The second point is, there is no cut. We do this leadless pacemaker through the femoral root or through the leg so there’s no risk of infections to the patients. Generally, when we do a pacemaker we generally make a cut of 1 inch or 1 1/2 inch just below the shoulder blades. So for these patients, there’s a little risk of infections, it’s very less but there’s still a chance. In a leadless pacemaker since there are no leads, there is no risk of a lead fracture or lead displacement, no risk of infections particularly because there’s no cut at all. For these patients, we access through the leg and put a pacemaker and the next morning the patient can be discharged.  

Latest case study details:

Recently we have had an 87-year-old male patient who has complained to us about a lot of episodes of giddiness and fall. This patient was a diabetic and had chronic kidney disease for the last 6 months and has been having a lot of falls (nearly 7-8), so he was consulting a neurologist and due to some renal issues, he had follow-ups with a nephrologist as well. So somehow they missed doing an ECG. When the patient came to us, we did an ECG and found his heart rate was around 30-35. So the possible cause of the patient’s falls was his low heart rate. But considering the patient was having a lot of comorbidities particularly neurological, as he was diagnosed with Alzheimer’s disease and due to renal failure, he was getting dialysis and was very obese weighing 100kg. So we thought he definitely needs a pacemaker and possibly a leadless pacemaker would be good for him considering two factors.

One because the patient is on dialysis we did not have good venous access to this patient so we planned a leadless pacemaker.

Secondly, because the patient was having multiple comorbidities and he wasn’t very alert so we thought that the leadless pacemaker is a short procedure so he could get discharged the next day and the risk of infections to the patients will also be less.

So the patient we are putting a leadless pacemaker in, we access him from the femoral/groin artery which takes around five minutes. We go through the groin artery, into the vena cava and then into the right atrium and the right ventricle. And once we go there we deploy this leadless pacemaker. It is a very small pacemaker of around 1inch and we put it there. This has got some spikes, once we put this pacemaker there, spikes will get attached to the cardiac chamber. And then we recheck if the spikes are deployed well and then we recheck if the pacing is done properly, once this is put into the right ventricle the pacing starts and the heart rate will be around 70-100. So this is a patient for whom we did a leadless pacemaker once. The next day we observed him and discharged the patient. If the patient was having multiple comorbidities, we would discharge him in a couple of days and when he comes for follow up, the patient’s mental alertness is far better than before and the patient is able to walk and come inside.
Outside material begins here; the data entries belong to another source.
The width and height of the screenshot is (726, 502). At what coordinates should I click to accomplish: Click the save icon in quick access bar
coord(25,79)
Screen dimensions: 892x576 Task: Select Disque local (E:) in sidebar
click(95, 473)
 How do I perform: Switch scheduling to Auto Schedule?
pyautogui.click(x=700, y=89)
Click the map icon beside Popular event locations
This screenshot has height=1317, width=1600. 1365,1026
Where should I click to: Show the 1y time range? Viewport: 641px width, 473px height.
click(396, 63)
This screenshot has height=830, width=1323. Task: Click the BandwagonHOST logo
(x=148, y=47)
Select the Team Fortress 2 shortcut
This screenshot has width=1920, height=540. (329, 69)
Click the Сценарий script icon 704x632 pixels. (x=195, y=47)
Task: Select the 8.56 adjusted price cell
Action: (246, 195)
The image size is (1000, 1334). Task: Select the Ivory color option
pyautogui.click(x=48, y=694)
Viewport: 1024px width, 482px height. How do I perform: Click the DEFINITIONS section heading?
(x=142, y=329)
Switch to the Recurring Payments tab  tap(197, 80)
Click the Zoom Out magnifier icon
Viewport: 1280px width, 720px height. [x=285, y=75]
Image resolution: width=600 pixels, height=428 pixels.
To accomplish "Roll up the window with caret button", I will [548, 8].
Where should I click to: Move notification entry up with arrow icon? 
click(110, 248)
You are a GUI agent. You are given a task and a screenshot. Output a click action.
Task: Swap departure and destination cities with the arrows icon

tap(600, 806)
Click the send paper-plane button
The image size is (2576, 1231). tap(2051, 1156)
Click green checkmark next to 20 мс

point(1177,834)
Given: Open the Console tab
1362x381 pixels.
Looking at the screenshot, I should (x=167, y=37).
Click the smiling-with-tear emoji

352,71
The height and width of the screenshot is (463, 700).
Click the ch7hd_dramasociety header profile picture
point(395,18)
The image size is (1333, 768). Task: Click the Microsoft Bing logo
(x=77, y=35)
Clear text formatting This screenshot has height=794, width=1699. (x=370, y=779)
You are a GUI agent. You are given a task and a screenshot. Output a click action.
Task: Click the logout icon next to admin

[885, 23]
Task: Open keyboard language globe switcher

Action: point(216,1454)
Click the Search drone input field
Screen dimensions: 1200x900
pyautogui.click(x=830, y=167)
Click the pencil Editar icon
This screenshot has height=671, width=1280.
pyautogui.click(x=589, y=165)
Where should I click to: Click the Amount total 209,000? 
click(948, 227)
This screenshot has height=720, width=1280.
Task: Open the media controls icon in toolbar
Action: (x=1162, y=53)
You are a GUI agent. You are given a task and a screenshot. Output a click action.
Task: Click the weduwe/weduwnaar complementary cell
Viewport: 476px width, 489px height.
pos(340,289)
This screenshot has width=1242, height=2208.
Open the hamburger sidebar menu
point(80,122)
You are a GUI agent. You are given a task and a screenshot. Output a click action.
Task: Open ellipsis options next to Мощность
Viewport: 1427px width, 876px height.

Initially, when he was brought he was brought on a wheelchair and later he improved dramatically with the pacing and there’s no risk of infection. He was still on dialysis but his mental alertness certainly improved with this pacemaker.

To summarize, a leadless pacemaker is used in a specific suspect of patients particularly where there’s no venous access, where there’s irregular heart rate or patients with multiple comorbidities where you’d feel that a dual-chamber pacemaker with skin cut is not ideal for this patient. We got all these high-end facilities and technologies at Yashoda Hospitals and we do use it whenever there’s a need for it to our patients.